Text excerpt:
[BEGIN]

Jorge Claros

Personal information
- Full name: Jorge Aarón Claros Juárez
- Date of birth: 8 January 1986 (age 40)
- Place of birth: La Ceiba, Honduras
- Height: 1.77 m (5 ft 9+1⁄2 in)
- Position: Defensive midfielder

Team information
- Current team: Broncos

Senior career*
- Years: Team / Apps / (Gls)
- 2004–2006: Vida / 17 / (0)
- 2006–2014: Motagua / 164 / (6)
- 2012–2013: → Hibernian (loan) / 44 / (0)
- 2014: Sporting Kansas City / 7 / (0)
- 2015: Qingdao Jonoon / 13 / (0)
- 2016–2017: Alajuelense / 30 / (2)
- 2017–2020: Real España / 74 / (1)
- 2021: C.D. Real Sociedad / 12 / (0)
- 2022-: Broncos / 0 / (0)

International career^{‡}
- 2005: Honduras U-20 / 5 / (0)
- 2007–2008: Honduras U-23 / 5 / (0)
- 2006–2018: Honduras / 85 / (3)

= Jorge Claros =

Honduran footballer (born 1986)

Jorge Aarón Claros Juárez (/es/; born 8 January 1986) is a Honduran footballer, who plays for Broncos.

[END]

Extracted records:
[BEGIN]

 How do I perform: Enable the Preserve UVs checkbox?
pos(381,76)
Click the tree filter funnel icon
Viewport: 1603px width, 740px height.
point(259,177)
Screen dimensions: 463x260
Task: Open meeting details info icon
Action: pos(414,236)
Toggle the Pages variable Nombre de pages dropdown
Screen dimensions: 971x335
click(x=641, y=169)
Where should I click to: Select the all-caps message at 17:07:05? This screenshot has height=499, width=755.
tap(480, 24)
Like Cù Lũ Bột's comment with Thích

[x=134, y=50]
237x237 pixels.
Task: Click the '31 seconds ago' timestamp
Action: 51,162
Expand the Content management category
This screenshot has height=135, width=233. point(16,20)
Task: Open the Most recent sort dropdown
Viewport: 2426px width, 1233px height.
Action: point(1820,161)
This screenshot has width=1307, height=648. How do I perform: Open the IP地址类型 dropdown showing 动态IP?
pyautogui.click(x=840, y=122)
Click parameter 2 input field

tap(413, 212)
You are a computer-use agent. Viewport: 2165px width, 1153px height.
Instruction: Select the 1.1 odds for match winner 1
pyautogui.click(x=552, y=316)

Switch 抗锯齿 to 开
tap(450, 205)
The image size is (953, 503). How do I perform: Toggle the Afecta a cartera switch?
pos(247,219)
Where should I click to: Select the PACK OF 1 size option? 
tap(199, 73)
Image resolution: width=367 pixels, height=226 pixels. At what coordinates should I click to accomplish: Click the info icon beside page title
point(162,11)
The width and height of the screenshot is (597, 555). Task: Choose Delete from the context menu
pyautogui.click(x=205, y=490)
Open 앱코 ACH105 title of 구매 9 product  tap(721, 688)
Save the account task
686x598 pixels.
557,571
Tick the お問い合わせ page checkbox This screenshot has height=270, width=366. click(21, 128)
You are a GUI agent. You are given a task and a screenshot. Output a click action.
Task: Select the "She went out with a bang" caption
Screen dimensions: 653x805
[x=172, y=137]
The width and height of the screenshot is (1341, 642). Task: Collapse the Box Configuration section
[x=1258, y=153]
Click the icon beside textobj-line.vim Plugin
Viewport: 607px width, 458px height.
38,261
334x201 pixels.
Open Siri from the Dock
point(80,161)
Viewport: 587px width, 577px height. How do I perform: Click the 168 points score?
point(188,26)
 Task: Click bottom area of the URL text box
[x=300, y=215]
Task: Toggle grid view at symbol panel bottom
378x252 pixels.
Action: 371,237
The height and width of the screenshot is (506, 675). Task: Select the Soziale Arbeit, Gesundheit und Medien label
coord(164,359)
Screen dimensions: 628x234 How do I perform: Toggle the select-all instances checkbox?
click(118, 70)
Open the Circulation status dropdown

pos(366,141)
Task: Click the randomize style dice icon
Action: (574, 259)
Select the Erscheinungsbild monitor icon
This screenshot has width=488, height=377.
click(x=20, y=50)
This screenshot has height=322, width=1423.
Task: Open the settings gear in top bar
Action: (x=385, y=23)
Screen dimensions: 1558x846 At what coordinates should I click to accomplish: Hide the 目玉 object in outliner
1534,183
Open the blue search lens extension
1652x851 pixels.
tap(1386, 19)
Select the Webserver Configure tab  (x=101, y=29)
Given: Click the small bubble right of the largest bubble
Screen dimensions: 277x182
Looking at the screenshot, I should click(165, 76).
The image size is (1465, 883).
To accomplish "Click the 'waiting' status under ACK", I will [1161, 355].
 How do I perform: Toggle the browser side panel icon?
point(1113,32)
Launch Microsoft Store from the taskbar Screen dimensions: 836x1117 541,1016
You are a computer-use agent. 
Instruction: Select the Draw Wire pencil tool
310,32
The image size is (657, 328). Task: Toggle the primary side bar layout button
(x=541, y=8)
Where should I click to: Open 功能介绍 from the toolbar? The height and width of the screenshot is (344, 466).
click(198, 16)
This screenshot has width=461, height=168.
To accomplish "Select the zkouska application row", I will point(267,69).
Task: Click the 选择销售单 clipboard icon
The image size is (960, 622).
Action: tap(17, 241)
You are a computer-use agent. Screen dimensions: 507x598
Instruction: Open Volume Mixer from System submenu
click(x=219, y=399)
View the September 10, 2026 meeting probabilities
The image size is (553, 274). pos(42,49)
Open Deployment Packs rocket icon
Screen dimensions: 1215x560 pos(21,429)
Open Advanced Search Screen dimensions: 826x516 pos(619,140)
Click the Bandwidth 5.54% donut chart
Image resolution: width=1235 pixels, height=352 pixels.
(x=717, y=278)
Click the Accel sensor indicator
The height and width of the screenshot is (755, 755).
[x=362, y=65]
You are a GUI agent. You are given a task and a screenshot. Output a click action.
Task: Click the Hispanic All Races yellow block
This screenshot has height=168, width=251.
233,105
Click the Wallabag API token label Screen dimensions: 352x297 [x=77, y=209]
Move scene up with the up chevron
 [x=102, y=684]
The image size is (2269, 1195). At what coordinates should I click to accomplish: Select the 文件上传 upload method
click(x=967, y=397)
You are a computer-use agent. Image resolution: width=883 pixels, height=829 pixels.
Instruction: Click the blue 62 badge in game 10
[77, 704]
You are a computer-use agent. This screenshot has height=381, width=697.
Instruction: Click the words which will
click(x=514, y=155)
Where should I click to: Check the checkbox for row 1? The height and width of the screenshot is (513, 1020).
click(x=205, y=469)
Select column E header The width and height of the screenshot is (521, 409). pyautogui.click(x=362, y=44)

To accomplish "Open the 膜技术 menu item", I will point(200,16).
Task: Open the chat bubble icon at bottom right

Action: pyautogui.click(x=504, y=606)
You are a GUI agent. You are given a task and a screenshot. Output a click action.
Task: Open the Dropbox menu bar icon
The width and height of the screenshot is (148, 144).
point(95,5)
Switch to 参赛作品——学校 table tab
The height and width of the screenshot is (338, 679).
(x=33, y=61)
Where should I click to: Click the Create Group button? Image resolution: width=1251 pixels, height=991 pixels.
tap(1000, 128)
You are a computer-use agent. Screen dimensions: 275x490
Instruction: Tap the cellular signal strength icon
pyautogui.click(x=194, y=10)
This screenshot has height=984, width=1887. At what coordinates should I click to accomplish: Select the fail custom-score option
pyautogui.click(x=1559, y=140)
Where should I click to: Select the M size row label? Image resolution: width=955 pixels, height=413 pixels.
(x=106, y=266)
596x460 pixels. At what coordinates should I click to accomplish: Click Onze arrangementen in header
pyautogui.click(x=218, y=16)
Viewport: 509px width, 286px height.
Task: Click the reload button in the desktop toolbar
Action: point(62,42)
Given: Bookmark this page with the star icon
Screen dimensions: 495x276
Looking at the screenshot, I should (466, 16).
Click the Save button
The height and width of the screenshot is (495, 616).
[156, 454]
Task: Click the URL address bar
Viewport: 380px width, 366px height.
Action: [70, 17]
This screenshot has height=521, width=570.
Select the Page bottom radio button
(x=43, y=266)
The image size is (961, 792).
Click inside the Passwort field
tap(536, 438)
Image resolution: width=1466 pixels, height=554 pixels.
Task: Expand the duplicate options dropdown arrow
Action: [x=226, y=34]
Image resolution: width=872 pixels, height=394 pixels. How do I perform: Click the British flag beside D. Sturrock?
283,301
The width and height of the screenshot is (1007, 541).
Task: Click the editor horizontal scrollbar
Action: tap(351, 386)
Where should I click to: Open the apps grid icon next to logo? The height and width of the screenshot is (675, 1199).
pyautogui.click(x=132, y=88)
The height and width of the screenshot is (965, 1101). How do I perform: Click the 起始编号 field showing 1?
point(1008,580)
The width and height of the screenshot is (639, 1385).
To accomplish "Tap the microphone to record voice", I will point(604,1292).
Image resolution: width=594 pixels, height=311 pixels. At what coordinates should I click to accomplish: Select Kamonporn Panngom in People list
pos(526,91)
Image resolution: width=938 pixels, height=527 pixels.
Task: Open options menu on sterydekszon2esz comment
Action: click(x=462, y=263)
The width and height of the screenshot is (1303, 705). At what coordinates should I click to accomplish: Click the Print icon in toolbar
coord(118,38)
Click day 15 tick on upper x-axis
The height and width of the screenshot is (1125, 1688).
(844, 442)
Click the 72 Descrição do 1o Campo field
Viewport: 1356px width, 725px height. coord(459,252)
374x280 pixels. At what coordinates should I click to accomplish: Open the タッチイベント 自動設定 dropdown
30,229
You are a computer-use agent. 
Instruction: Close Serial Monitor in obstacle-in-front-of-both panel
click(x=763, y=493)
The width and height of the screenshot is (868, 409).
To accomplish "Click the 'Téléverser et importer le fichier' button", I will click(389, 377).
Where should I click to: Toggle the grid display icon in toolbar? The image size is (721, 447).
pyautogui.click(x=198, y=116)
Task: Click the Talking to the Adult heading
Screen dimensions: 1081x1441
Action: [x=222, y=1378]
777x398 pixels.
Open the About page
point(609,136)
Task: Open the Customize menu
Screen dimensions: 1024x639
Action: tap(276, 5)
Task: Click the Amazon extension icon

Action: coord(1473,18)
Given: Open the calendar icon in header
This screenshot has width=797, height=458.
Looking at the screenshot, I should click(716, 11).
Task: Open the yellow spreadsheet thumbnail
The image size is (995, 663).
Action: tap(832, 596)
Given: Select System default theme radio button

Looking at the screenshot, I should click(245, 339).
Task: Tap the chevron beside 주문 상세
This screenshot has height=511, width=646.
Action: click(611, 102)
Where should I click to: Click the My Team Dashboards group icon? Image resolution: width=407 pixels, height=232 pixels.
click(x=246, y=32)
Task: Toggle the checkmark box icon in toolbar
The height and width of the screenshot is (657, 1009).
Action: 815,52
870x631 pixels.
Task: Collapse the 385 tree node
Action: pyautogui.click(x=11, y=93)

[END]

Actions to take:
a - What position does Jorge Claros play, according to the Jorge Claros profile?
b - Retype the part of the Jorge Claros profile that opens with the words containing "- 2017–2020: Real" and closes with "Honduras / 85 / (3)".
c - Condense the paragraph of the Jorge Claros profile that begins "Jorge Aarón Claros Juárez" into a short list of its main facts.

Answers for the exercise:
a - Defensive midfielder

b -
- 2017–2020: Real España / 74 / (1)
- 2021: C.D. Real Sociedad / 12 / (0)
- 2022-: Broncos / 0 / (0)

International career^{‡}
- 2005: Honduras U-20 / 5 / (0)
- 2007–2008: Honduras U-23 / 5 / (0)
- 2006–2018: Honduras / 85 / (3)

c -
- Full name: Jorge Aarón Claros Juárez
- Born: 8 January 1986
- Nationality: Honduran
- Occupation: footballer
- Club: Broncos